Instructions to follow: The answer must consist of each line below that contains the string "will".

(Dataset entries)

------------------------------------

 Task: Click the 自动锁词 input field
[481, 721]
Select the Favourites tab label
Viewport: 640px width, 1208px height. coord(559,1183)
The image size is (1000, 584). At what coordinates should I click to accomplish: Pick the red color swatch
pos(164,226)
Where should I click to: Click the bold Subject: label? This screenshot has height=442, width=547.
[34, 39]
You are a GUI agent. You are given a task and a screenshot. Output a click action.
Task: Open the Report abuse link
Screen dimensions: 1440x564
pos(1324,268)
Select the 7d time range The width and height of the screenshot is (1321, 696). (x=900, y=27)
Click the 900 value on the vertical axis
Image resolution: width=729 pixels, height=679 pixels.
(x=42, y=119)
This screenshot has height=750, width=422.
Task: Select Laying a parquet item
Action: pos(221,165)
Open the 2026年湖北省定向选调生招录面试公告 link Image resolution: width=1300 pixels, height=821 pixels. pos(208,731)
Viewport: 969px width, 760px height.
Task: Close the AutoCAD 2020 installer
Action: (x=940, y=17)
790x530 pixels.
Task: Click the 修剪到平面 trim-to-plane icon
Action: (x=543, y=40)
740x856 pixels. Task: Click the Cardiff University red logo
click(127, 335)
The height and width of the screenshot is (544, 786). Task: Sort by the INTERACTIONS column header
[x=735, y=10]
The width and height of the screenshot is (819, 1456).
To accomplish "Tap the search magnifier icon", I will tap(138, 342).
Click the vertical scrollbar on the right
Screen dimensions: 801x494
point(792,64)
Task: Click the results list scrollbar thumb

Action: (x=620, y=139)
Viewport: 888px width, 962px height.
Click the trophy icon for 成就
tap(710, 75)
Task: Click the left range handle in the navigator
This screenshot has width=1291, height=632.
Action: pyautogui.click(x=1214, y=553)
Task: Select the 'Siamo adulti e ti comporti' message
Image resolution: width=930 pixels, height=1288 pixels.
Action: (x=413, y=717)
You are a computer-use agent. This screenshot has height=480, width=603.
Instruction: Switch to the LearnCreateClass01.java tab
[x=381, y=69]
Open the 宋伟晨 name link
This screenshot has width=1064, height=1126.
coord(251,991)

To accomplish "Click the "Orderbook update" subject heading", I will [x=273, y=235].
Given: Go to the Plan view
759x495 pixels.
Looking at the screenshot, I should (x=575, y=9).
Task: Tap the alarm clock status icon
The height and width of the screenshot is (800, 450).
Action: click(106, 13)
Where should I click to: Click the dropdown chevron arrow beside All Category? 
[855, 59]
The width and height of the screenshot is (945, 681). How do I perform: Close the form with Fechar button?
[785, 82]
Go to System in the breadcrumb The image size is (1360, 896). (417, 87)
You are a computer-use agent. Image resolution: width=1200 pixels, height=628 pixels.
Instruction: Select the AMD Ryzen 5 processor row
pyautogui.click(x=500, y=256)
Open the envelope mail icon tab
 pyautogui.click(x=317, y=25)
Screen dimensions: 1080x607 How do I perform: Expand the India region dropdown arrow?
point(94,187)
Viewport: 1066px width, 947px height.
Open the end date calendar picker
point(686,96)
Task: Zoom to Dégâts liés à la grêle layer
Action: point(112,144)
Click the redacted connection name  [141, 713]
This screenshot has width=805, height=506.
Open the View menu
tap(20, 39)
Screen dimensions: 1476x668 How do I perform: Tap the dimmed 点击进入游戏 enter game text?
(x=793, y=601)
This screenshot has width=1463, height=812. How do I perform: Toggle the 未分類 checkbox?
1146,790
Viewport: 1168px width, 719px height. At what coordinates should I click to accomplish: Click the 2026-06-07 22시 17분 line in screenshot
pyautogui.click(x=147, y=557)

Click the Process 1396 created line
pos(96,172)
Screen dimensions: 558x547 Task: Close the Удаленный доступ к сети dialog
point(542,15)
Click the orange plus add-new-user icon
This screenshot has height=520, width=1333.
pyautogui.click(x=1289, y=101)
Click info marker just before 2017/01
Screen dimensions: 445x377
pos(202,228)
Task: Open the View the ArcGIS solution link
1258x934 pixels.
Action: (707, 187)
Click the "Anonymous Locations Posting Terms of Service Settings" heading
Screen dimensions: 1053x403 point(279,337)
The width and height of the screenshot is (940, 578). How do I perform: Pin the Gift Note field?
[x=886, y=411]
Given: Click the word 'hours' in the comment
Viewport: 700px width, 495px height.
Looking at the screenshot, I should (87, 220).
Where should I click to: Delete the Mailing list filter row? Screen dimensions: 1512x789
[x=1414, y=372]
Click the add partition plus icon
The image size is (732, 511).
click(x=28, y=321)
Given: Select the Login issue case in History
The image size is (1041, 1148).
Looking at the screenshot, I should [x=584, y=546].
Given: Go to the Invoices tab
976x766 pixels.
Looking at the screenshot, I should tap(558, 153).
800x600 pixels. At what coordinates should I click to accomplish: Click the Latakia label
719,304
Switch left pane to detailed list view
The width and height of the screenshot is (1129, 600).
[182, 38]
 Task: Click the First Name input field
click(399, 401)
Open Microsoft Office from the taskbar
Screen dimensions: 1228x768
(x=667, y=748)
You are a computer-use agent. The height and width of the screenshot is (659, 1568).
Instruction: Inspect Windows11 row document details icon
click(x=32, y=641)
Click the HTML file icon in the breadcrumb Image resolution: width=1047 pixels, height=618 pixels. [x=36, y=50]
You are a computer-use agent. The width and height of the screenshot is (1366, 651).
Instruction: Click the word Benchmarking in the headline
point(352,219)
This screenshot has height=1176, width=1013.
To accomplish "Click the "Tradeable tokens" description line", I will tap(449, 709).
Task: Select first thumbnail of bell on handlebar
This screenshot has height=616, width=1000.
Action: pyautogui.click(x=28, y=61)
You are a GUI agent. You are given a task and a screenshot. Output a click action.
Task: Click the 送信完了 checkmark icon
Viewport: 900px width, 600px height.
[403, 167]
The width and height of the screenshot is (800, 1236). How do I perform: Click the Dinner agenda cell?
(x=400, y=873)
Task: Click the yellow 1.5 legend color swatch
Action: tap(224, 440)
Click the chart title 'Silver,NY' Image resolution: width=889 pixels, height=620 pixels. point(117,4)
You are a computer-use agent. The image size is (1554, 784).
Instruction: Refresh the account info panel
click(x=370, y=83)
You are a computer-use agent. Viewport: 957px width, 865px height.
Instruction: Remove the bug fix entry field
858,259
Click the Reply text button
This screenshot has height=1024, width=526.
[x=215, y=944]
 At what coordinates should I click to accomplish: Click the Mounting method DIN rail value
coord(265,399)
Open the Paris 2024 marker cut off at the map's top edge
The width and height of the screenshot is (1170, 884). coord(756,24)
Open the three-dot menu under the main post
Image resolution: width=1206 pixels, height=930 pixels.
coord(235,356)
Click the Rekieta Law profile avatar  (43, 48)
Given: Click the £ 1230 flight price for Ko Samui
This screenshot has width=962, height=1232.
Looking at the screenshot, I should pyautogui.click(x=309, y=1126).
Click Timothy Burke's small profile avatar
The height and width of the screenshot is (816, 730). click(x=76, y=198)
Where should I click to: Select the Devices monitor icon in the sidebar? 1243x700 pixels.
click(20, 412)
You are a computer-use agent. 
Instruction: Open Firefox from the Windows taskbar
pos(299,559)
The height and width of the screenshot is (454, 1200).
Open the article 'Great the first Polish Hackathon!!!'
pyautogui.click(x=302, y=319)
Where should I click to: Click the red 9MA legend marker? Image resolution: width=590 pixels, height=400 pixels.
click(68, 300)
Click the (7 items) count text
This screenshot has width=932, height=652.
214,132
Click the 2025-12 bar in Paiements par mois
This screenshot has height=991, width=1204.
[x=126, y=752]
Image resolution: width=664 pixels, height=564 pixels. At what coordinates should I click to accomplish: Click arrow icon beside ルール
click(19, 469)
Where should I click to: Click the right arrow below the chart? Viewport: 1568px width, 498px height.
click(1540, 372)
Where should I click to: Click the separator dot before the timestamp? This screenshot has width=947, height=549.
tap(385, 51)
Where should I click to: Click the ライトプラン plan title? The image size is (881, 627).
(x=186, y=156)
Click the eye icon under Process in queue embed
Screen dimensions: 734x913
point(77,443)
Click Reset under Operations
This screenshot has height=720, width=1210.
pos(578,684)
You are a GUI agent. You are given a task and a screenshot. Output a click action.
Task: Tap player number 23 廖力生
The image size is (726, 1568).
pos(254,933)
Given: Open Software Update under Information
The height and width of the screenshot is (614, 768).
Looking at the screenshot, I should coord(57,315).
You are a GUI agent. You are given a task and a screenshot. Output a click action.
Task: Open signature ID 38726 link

------------------------------------

Answer box:
To accomplish "Tap the search magnifier icon", I will tap(138, 342).
To accomplish "Click the "Orderbook update" subject heading", I will [x=273, y=235].
To accomplish "Click the "Tradeable tokens" description line", I will tap(449, 709).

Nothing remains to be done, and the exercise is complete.